Lao - History and Cultural Relations

Original Lao settlers were part of the overall Tai migrations from southern China, beginning over 2,000 years ago. By the eighth century, Tai groups had settled through much of northern Southeast Asia, commonly in semi-independent muang, or principalities, each under the leadership of a local lord. Shifting alliances and the rise and fall of petty kingdoms continued until King Fa Ngum first unified a Lao state in 1353, with its capital at Luang Prabang and encompassing all of present-day Laos and northeast Thailand. This kingdom of Lan Sang (Million Elephants) lasted about 200 years, but disintegrated under the Burmese invasions of the late sixteenth century. King Soulingna Vongsa briefly revived the kingdom during the latter half of the seventeenth century, but it again foundered and remained divided variously under Thai, Burmese, and Vietnamese influence and control until the French entered in 1893. French colonial rule served to unify the Lao provinces on the left bank of the Mekong, and reestablished the royal house of Luang Prabang under a French protectorate, but otherwise had little effect on village life. Two major periods of war (the nationalist struggle against the French between 1944 and 1954 and the Second Indochina War between 1956 and 1975) disrupted Lao villages and distorted the development of Lao towns. A Communist government took control of the present area of the Lao People's Democratic Republic in late 1975, ushering in a period of revolutionary enthusiasm, reorganization, out-migration, and consolidation. The mainly subsistence economy of Lao villages continued after 1975, but was modified by government efforts to establish collective work groups and villagewide agricultural cooperatives and to bring education and administrative oversight to rural areas. By the early 1980s the hardships of war and rapid revolutionary transformation had diminished, returning village life to approximately the same level and style as in the early 1960s. In the late 1980s, Laos gradually allowed the entry of foreign businesses and tourists, and took tentative steps toward greater political openness.

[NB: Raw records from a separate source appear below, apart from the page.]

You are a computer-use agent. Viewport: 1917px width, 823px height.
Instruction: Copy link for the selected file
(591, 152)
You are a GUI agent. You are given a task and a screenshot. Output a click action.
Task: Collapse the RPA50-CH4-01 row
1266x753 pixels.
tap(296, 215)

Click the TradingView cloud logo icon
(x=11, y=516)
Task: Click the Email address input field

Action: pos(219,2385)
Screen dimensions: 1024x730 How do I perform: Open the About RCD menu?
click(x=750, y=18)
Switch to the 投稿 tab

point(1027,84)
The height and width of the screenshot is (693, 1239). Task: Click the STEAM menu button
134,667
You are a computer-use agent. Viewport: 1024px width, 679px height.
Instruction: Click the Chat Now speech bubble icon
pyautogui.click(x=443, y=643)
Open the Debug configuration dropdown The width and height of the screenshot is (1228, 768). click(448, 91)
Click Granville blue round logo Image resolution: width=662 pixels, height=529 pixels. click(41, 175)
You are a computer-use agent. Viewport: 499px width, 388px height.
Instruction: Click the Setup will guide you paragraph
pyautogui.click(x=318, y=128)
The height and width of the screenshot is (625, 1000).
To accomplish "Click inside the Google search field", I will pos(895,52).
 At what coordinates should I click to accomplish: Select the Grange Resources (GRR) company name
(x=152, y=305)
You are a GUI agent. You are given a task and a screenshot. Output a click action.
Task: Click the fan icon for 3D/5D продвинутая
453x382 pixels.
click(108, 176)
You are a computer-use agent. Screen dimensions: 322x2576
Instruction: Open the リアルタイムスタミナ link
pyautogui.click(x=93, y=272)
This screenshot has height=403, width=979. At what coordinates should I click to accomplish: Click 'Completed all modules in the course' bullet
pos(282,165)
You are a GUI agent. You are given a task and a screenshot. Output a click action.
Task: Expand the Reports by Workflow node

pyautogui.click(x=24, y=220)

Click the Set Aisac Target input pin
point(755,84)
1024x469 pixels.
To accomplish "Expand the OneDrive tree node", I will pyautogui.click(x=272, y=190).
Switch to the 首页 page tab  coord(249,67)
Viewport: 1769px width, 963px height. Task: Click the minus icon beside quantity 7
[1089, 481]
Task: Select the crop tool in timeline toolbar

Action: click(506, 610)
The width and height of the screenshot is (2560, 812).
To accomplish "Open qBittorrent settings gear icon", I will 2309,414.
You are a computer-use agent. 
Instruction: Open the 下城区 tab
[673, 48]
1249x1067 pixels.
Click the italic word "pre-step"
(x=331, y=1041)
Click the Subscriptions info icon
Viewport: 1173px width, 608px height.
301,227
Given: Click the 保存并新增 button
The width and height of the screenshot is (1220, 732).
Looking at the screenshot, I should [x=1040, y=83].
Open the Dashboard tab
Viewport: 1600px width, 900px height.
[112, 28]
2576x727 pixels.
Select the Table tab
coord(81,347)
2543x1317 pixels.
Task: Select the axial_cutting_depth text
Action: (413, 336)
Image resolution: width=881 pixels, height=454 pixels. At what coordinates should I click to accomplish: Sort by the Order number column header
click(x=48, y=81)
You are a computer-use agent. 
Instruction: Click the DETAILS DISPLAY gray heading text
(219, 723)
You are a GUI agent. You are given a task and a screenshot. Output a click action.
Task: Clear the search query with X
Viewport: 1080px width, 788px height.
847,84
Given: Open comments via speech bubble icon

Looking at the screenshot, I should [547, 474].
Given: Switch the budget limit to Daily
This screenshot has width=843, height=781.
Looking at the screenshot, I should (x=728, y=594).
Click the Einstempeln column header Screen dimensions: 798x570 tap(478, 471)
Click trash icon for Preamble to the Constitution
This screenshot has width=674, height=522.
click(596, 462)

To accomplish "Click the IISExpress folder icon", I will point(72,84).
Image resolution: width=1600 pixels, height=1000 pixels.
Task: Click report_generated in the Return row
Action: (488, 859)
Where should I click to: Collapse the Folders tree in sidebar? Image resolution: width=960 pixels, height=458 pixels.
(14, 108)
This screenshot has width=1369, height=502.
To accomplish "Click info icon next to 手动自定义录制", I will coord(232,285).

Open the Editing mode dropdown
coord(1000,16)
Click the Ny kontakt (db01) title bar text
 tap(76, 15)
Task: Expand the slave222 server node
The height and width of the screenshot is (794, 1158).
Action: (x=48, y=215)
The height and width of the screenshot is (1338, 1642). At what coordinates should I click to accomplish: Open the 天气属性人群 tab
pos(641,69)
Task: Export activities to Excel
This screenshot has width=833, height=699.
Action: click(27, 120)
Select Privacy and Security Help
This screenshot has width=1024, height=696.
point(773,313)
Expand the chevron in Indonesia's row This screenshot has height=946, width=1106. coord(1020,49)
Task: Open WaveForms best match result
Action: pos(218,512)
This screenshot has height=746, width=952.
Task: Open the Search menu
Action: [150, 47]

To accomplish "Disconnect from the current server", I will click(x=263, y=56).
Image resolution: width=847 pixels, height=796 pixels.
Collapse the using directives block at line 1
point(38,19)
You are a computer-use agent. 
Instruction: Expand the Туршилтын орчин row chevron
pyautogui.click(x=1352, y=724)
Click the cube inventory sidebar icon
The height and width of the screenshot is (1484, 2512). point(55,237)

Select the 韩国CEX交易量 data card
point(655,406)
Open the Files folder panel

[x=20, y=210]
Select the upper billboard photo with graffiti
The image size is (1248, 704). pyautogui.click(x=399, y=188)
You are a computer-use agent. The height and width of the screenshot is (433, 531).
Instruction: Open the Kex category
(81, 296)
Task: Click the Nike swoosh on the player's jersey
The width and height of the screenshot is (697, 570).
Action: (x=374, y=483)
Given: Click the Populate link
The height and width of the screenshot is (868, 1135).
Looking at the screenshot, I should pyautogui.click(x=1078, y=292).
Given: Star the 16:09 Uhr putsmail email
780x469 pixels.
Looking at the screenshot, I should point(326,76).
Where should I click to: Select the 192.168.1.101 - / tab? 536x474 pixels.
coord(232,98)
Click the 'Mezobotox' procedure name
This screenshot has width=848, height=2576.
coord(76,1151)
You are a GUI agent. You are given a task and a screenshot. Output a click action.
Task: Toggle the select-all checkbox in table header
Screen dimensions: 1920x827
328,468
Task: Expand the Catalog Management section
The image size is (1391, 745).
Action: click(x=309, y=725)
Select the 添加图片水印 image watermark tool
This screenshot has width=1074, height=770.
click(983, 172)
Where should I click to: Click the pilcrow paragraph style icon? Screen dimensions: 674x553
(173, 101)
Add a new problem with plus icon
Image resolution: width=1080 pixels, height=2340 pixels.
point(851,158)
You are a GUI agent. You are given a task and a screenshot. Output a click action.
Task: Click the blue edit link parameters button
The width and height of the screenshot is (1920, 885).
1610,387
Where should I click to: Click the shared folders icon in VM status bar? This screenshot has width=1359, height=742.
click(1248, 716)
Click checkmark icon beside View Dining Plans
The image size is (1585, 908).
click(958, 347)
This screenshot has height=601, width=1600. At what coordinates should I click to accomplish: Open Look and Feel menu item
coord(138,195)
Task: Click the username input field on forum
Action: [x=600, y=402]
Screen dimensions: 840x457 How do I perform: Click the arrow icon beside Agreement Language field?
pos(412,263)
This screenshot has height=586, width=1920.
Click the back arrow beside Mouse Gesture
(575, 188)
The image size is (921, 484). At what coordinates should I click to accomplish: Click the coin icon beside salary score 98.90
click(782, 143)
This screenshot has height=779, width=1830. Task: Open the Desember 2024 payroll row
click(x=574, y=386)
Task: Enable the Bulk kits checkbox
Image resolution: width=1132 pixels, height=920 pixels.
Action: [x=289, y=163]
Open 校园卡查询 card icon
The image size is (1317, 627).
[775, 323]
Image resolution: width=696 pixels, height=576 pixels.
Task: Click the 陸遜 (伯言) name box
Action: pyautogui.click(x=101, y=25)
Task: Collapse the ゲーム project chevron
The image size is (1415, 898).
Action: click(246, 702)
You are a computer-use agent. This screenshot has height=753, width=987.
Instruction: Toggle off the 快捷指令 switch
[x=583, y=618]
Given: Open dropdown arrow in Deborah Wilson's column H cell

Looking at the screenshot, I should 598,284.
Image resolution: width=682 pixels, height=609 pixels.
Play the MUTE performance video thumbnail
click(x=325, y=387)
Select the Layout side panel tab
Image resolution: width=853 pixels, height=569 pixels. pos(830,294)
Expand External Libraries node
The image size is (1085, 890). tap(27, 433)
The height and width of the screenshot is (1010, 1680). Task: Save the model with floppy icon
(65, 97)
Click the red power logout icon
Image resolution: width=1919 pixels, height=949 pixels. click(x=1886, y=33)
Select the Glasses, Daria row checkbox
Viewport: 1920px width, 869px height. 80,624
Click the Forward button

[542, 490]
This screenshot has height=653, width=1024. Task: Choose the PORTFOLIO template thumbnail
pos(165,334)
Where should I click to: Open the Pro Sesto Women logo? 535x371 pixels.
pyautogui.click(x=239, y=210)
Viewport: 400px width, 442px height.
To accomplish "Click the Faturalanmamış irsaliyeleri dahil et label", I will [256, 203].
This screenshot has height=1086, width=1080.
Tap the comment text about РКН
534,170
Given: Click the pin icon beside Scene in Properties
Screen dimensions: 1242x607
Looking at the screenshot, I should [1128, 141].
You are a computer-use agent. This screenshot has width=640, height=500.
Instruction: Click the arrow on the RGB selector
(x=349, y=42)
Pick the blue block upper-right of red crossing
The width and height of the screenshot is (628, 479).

Lao and Thai have long been closely aligned culturally, and prior to 1975 the Mekong was more a communication path than a frontier. The absence of good education in Laos prompted many Lao to study in Thailand, and villages in border regions regularly participated in each other's traditional celebrations and festivals. Prior to the 1970s the Lao educational system was based on a French curriculum, and a small Lao elite was educated at French schools elsewhere in Indochina or in France itself.